SOLD OUT!!! Wasted! The Story Of Food Waste
Sorry, this event is SOLD OUT!
A Reel Ruminations Event of the Emory Food Studies & Ethics Program
Thursday, January 24, 2019
6:00 pm Pre-Film Food Tasting
6:30 pm Film Screening
8:00 pm Panel Discussion
The Center for Ethics, in conjunction with Slow Food Atlanta, invites you to a free screening of WASTED! The Story of Food Waste. A pre-film food tasting will showcase plates from Miller Union and Wrecking Bar, and a discussion with an illustrious panel will follow the screening.

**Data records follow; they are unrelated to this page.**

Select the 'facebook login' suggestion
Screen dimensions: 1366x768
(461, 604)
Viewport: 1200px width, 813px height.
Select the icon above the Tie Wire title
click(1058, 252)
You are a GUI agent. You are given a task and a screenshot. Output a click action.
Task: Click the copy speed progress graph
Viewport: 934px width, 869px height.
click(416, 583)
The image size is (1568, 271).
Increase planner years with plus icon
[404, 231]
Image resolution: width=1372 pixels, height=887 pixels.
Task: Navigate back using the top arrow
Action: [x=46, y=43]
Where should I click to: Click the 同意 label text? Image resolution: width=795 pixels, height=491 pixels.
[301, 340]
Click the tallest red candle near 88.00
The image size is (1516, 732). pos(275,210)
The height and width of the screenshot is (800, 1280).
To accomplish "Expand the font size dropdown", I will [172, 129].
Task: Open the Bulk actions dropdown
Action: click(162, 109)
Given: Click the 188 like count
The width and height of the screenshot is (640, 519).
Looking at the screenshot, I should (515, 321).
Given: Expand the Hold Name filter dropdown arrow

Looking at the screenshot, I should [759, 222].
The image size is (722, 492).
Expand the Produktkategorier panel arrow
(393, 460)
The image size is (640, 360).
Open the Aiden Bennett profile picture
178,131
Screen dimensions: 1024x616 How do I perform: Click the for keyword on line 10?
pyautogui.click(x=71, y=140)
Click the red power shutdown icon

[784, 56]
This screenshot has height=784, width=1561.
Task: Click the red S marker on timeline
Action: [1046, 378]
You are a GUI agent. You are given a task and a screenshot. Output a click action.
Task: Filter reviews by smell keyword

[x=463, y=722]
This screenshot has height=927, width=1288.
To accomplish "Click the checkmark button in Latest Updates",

Narrated by executive producer Anthony Bourdain, WASTED! exposes the criminality of food waste and how it directly contributes to climate change. Regional cuisine and food preparation was often a key aspect of his series Parts Unknown. Bourdain was passionate about the problem of food waste. He said, “It’s obscene that we’re dumping knowingly, or through neglect, 40% of our total food production straight into the garbage.” While he was reluctant to be viewed as an advocate or an activist, he said in the film “I’m pretty sure about this. This is not good. Waste is bad. We can all agree on that.”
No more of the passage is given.